Drought Stress-Related Gene Identification in Rice by Random Walk with Restart on Multiplex Biological Networks

Liu Zhu    
Hongyan Zhang    
Dan Cao    
Yalan Xu    
Lanzhi Li    
Zilan Ning and Lei Zhu    

Resumen

Drought stress-related gene identification is vital in revealing the drought resistance mechanisms underlying rice and for cultivating rice-resistant varieties. Traditional methods, such as Genome-Wide Association Studies (GWAS), usually identify hundreds of candidate stress genes, and further validation by biological experiements is then time-consuming and laborious. However, computational and prioritization methods can effectively reduce the number of candidate stress genes.
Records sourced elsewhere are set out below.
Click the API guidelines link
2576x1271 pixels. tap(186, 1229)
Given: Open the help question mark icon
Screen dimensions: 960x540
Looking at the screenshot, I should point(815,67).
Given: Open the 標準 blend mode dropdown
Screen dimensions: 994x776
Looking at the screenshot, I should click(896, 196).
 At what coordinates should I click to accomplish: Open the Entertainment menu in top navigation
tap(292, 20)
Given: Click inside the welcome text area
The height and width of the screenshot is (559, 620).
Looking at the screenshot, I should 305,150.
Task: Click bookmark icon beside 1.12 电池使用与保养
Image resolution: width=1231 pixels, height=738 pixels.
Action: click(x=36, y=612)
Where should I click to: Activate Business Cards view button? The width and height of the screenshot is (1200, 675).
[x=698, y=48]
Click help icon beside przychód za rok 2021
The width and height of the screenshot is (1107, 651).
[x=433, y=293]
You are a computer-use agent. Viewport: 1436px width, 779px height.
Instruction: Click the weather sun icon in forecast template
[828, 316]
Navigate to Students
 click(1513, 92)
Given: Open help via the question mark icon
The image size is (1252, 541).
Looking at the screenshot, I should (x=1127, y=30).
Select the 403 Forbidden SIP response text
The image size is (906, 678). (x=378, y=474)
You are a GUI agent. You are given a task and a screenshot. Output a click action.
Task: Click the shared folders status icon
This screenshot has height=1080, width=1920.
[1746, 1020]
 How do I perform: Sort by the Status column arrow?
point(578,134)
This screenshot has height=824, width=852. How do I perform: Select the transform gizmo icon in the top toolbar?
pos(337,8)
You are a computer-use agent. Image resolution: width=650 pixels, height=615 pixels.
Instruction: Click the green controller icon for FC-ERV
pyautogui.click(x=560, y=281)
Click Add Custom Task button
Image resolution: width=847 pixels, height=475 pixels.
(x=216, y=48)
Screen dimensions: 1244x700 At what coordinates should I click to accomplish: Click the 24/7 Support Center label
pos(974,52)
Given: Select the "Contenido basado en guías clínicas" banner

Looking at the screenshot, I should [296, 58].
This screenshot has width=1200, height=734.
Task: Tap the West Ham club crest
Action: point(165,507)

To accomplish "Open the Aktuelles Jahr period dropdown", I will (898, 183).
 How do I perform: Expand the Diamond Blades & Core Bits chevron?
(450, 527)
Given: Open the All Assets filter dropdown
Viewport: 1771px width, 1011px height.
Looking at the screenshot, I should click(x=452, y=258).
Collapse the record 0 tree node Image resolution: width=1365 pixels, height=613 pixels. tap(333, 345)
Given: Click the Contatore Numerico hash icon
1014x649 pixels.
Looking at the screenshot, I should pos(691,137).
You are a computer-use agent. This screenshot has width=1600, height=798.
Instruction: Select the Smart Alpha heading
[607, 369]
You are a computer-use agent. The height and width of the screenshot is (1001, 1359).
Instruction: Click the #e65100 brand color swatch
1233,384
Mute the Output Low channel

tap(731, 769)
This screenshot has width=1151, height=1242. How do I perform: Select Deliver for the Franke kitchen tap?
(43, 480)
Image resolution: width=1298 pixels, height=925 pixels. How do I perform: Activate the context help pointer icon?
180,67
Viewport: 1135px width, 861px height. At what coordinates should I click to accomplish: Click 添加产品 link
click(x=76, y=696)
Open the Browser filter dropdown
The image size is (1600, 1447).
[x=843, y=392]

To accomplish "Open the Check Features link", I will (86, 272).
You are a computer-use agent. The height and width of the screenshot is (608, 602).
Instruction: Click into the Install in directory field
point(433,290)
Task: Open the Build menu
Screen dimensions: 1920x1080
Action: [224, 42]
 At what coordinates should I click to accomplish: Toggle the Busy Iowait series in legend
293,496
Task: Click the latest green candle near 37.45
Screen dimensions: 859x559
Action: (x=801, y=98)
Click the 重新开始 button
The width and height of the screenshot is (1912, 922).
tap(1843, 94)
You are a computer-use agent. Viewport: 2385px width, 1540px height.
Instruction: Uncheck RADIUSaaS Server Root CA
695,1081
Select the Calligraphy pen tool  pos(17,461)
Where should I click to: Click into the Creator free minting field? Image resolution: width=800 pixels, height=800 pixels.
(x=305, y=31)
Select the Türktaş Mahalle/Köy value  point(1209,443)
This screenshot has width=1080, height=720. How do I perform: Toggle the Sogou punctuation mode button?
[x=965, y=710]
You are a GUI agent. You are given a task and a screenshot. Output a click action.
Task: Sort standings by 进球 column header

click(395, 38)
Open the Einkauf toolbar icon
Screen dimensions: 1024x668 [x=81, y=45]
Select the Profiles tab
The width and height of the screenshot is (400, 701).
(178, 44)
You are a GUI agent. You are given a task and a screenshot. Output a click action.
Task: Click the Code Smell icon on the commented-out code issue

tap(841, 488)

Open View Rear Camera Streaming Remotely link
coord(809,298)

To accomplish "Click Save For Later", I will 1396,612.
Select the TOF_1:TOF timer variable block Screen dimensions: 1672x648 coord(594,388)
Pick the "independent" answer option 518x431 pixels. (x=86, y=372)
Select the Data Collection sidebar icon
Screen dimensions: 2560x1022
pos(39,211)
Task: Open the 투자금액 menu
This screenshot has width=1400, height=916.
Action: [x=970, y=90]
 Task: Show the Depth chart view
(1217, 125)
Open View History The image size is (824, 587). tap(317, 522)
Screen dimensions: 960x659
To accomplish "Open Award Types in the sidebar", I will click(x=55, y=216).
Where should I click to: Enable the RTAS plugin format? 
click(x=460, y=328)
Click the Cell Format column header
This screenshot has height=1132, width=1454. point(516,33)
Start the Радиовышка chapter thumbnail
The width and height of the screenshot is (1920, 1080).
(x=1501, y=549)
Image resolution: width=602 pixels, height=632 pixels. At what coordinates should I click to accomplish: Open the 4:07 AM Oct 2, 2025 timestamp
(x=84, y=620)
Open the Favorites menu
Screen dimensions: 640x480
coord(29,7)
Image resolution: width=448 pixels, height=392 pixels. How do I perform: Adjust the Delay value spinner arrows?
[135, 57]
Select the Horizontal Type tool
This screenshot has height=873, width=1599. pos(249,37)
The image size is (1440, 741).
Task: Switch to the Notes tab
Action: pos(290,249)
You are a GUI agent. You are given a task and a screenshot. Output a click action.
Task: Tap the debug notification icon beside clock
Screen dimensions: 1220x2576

This study introduces a random walk with restart algorithm (RWR), a state-of-the-art guilt-by-association method, to operate on rice multiplex biological networks. It explores the physical and functional interactions between biological molecules at different levels and prioritizes a set of potential genes. Firstly, we integrated a Protein?Protein Interaction (PPI) network, constructed by multiple protein interaction data, with a gene coexpression network into a multiplex network. Then, we implemented the RWR on multiplex networks (RWR-M) with known drought stress genes as seed nodes to identify potential drought stress-related genes. Finally, we conducted association analysis between the potential genes and the known drought stress genes. Thirteen genes were identified as rice drought stress-related genes, five of which have been reported in the recent literature to be involved in drought stress resistance mechanisms.